>>
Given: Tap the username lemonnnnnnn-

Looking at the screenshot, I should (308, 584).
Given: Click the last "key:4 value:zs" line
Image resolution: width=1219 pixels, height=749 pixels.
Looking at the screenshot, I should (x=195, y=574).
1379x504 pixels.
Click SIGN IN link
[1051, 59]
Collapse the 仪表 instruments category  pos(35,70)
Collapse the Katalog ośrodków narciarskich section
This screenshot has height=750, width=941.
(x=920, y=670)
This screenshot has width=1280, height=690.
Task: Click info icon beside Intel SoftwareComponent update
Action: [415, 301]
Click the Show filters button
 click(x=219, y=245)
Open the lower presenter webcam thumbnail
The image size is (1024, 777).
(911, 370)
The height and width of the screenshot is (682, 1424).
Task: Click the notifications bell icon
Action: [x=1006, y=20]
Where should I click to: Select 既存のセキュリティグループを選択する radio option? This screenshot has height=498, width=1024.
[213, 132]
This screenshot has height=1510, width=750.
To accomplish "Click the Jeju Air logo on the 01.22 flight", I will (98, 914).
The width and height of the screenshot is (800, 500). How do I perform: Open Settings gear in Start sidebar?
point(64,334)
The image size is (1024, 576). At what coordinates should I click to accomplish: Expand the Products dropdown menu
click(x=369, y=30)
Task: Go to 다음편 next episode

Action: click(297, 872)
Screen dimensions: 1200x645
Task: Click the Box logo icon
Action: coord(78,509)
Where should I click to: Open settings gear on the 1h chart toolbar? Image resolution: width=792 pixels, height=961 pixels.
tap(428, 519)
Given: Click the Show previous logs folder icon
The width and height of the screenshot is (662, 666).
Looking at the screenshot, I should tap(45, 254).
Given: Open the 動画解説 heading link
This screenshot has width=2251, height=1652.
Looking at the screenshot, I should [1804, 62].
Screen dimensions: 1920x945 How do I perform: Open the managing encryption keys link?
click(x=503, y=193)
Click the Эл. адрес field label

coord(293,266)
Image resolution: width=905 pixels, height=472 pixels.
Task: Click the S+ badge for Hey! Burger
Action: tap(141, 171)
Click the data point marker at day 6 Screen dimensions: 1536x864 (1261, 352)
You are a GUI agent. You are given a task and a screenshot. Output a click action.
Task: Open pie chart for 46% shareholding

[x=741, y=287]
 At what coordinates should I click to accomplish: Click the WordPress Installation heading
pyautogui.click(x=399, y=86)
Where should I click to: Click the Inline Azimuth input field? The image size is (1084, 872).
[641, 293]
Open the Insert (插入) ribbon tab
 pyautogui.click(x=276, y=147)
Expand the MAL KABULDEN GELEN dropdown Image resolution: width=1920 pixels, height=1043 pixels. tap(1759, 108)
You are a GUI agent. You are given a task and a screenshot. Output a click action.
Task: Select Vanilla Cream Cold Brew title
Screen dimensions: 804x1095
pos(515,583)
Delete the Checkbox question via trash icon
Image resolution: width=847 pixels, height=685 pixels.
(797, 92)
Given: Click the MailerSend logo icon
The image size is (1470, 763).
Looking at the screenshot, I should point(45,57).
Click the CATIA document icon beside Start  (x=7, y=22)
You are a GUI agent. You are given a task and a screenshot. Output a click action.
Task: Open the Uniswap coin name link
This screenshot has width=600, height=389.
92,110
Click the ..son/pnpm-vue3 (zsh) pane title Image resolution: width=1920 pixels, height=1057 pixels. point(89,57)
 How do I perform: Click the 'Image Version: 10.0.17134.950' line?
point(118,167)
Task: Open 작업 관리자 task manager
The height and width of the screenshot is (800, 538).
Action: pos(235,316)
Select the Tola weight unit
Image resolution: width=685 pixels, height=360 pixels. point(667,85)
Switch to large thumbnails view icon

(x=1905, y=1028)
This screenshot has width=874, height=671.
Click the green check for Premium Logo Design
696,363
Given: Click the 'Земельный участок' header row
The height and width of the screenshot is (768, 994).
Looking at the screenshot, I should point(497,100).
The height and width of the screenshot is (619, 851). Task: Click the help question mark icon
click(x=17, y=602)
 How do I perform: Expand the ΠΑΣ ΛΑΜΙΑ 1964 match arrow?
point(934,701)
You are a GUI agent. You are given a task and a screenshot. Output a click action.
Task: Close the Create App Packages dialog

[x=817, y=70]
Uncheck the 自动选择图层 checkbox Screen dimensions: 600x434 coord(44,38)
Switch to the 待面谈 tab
<<
> [WHAT YOU WILL DO]:
Output the material verbatim, including every line.

> [YOUR SOLUTION]:
Given: Tap the username lemonnnnnnn-

Looking at the screenshot, I should (308, 584).
Given: Click the last "key:4 value:zs" line
Image resolution: width=1219 pixels, height=749 pixels.
Looking at the screenshot, I should (x=195, y=574).
1379x504 pixels.
Click SIGN IN link
[1051, 59]
Collapse the 仪表 instruments category  pos(35,70)
Collapse the Katalog ośrodków narciarskich section
This screenshot has height=750, width=941.
(x=920, y=670)
This screenshot has width=1280, height=690.
Task: Click info icon beside Intel SoftwareComponent update
Action: [415, 301]
Click the Show filters button
 click(x=219, y=245)
Open the lower presenter webcam thumbnail
The image size is (1024, 777).
(911, 370)
The height and width of the screenshot is (682, 1424).
Task: Click the notifications bell icon
Action: [x=1006, y=20]
Where should I click to: Select 既存のセキュリティグループを選択する radio option? This screenshot has height=498, width=1024.
[213, 132]
This screenshot has height=1510, width=750.
To accomplish "Click the Jeju Air logo on the 01.22 flight", I will (98, 914).
The width and height of the screenshot is (800, 500). How do I perform: Open Settings gear in Start sidebar?
point(64,334)
The image size is (1024, 576). At what coordinates should I click to accomplish: Expand the Products dropdown menu
click(x=369, y=30)
Task: Go to 다음편 next episode

Action: click(297, 872)
Screen dimensions: 1200x645
Task: Click the Box logo icon
Action: coord(78,509)
Where should I click to: Open settings gear on the 1h chart toolbar? Image resolution: width=792 pixels, height=961 pixels.
tap(428, 519)
Given: Click the Show previous logs folder icon
The width and height of the screenshot is (662, 666).
Looking at the screenshot, I should tap(45, 254).
Given: Open the 動画解説 heading link
This screenshot has width=2251, height=1652.
Looking at the screenshot, I should [1804, 62].
Screen dimensions: 1920x945 How do I perform: Open the managing encryption keys link?
click(x=503, y=193)
Click the Эл. адрес field label

coord(293,266)
Image resolution: width=905 pixels, height=472 pixels.
Task: Click the S+ badge for Hey! Burger
Action: tap(141, 171)
Click the data point marker at day 6 Screen dimensions: 1536x864 (1261, 352)
You are a GUI agent. You are given a task and a screenshot. Output a click action.
Task: Open pie chart for 46% shareholding

[x=741, y=287]
 At what coordinates should I click to accomplish: Click the WordPress Installation heading
pyautogui.click(x=399, y=86)
Where should I click to: Click the Inline Azimuth input field? The image size is (1084, 872).
[641, 293]
Open the Insert (插入) ribbon tab
 pyautogui.click(x=276, y=147)
Expand the MAL KABULDEN GELEN dropdown Image resolution: width=1920 pixels, height=1043 pixels. tap(1759, 108)
You are a GUI agent. You are given a task and a screenshot. Output a click action.
Task: Select Vanilla Cream Cold Brew title
Screen dimensions: 804x1095
pos(515,583)
Delete the Checkbox question via trash icon
Image resolution: width=847 pixels, height=685 pixels.
(797, 92)
Given: Click the MailerSend logo icon
The image size is (1470, 763).
Looking at the screenshot, I should point(45,57).
Click the CATIA document icon beside Start  (x=7, y=22)
You are a GUI agent. You are given a task and a screenshot. Output a click action.
Task: Open the Uniswap coin name link
This screenshot has width=600, height=389.
92,110
Click the ..son/pnpm-vue3 (zsh) pane title Image resolution: width=1920 pixels, height=1057 pixels. point(89,57)
 How do I perform: Click the 'Image Version: 10.0.17134.950' line?
point(118,167)
Task: Open 작업 관리자 task manager
The height and width of the screenshot is (800, 538).
Action: pos(235,316)
Select the Tola weight unit
Image resolution: width=685 pixels, height=360 pixels. point(667,85)
Switch to large thumbnails view icon

(x=1905, y=1028)
This screenshot has width=874, height=671.
Click the green check for Premium Logo Design
696,363
Given: Click the 'Земельный участок' header row
The height and width of the screenshot is (768, 994).
Looking at the screenshot, I should point(497,100).
The height and width of the screenshot is (619, 851). Task: Click the help question mark icon
click(x=17, y=602)
 How do I perform: Expand the ΠΑΣ ΛΑΜΙΑ 1964 match arrow?
point(934,701)
You are a GUI agent. You are given a task and a screenshot. Output a click action.
Task: Close the Create App Packages dialog

[x=817, y=70]
Uncheck the 自动选择图层 checkbox Screen dimensions: 600x434 coord(44,38)
Switch to the 待面谈 tab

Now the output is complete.